Pour empêcher les personnes vulnérables de sombrer dans la pauvreté, les États européens devront à nouveau intervenir et offrir un filet de sécurité. Les politiques et les fonds publics ont permis d’éviter la pauvreté pendant la pandémie. Mais la forte hausse des prix constitue une nouvelle menace.
Les banques sous pression
Le conflit a forcé certaines banques européennes, comme Raiffeisen, à envisager de se retirer de la Russie. Dans l’ensemble, toutefois, l’exposition directe des banques européennes à la Russie et à l’Ukraine est relativement faible. Fin 2021, l’exposition des banques européennes à la Russie (prêts, avances et titres de créance) s’élevait à 76 milliards d’euros, tandis que l’encours sur l’Ukraine était de 11 milliards d’euros, selon l’Autorité bancaire européenne.

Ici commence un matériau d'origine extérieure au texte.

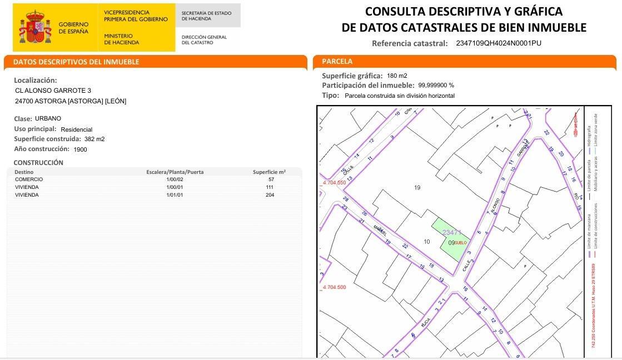622x360 pixels.
Task: Select the Destino column header
Action: click(24, 172)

Les banques autrichiennes, françaises et italiennes étaient les plus actives en Russie, tandis que les banques françaises, autrichiennes et hongroises étaient fortement impliquées en Ukraine. Pourtant, seules les banques autrichiennes et hongroises ont indiqué que les deux pays représentaient plus de 2 % de leurs prêts totaux. En général, les banques ont suffisamment alimenté leurs réserves de capital ces dernières années pour pouvoir absorber les pertes éventuelles dans la région.
À l’heure actuelle, la principale source de risque est l’exposition des banques aux secteurs les plus touchés par les perturbations des échanges, à savoir les produits chimiques, les transports, l’alimentation et l’agriculture. Toutefois, en moyenne, seuls 30 % des prêts bancaires de l’UE ont été accordés à des secteurs à risque.
En réalité, la plus grande menace pour l’économie réside dans le tarissement du crédit. La hausse des taux d’intérêt rend déjà les prêts plus onéreux. Les conditions d'octroi de crédits ont commencé à se durcir en Europe centrale, orientale et méridionale. La pression exercée sur les entreprises de l’UE pourrait également entraîner une détérioration de la qualité des prêts, ce qui rend les banques réticentes à prêter.
C’est beaucoup pour les entreprises de l’UE qui subissent déjà un double coup dur.